Passage to read:
* * *

Groupthink is a term used by social psychologist Irving Janis (1972) describing a situation where a group makes faulty decisions because group pressures lead to a deterioration of “mental efficiency, reality testing, and moral judgment”.
Is ‘Groupthink’ a dynamic that applies to the Regional Council’s decision-making on its plans for water storage in the Tukituki catchment?
Here are Janis’ eight symptoms of groupthink:
- Illusion of invulnerability – Creates excessive optimism that encourages taking extreme risks.
- Collective rationalization – Members discount warnings and do not reconsider their assumptions.
- Belief in inherent morality – Members believe in the rightness of their cause and therefore ignore the ethical or moral consequences of their decisions.

* * *

Given entries:
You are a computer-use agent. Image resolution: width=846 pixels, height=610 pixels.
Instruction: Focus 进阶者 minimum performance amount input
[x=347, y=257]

* * *

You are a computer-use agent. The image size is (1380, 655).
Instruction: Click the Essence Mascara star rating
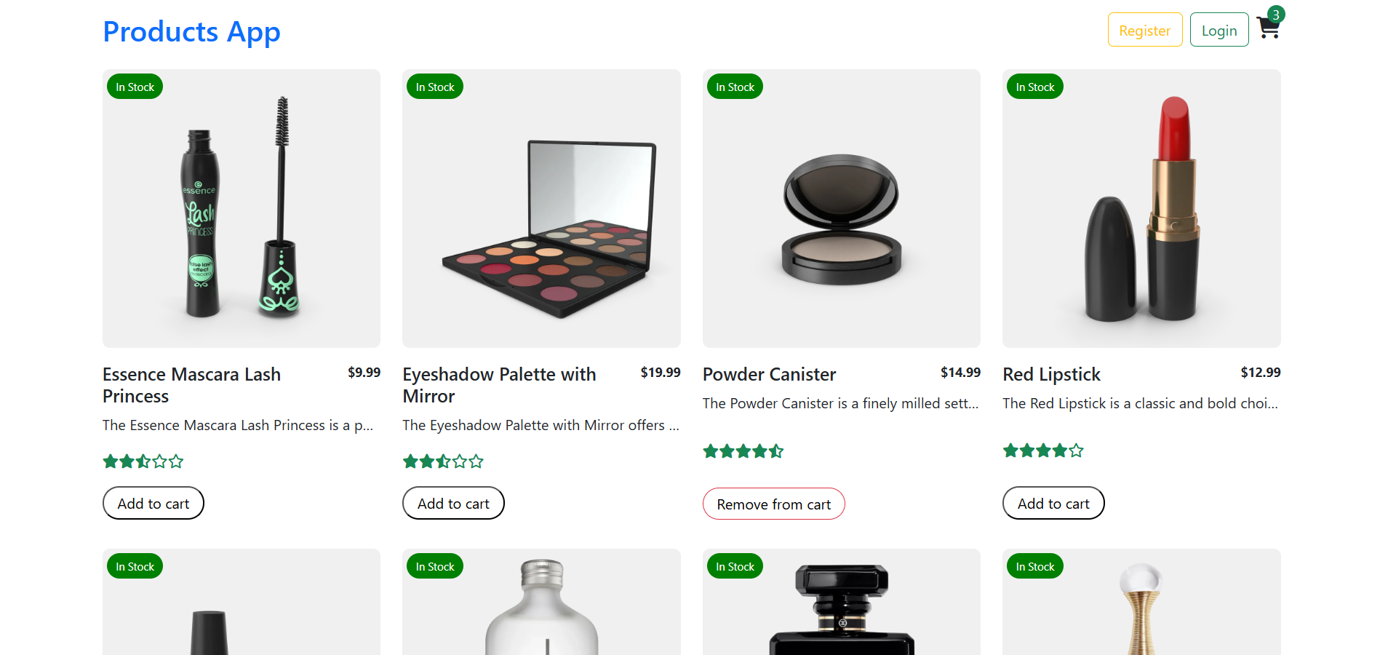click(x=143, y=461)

* * *

What to do:
1. Answer these from the passage on groupthink above.
(a) Which social psychologist introduced the term, and in what year?
(b) Which catchment are the Regional Council's water storage plans for?
(c) Which symptom describes members discounting warnings and not reconsidering their assumptions?
2. Carry on the passage on groupthink above, starting after its last sentence.

Outputs by task:
1.
(a) Irving Janis, in 1972.
(b) The Tukituki catchment.
(c) Collective rationalization.

2.
- Stereotyped views of out-groups – Negative views of “enemy” make effective responses to conflict seem unnecessary.
- Direct pressure on dissenters – Members are under pressure not to express arguments against any of the group’s views.
- Self-censorship – Doubts and deviations from the perceived group consensus are not expressed.
- Illusion of unanimity – The majority view and judgments are assumed to be unanimous.
- Self-appointed ‘mindguards’ – Members protect the group and the leader from information that is problematic or contradictory to the group’s cohesiveness, view, and/or decisions.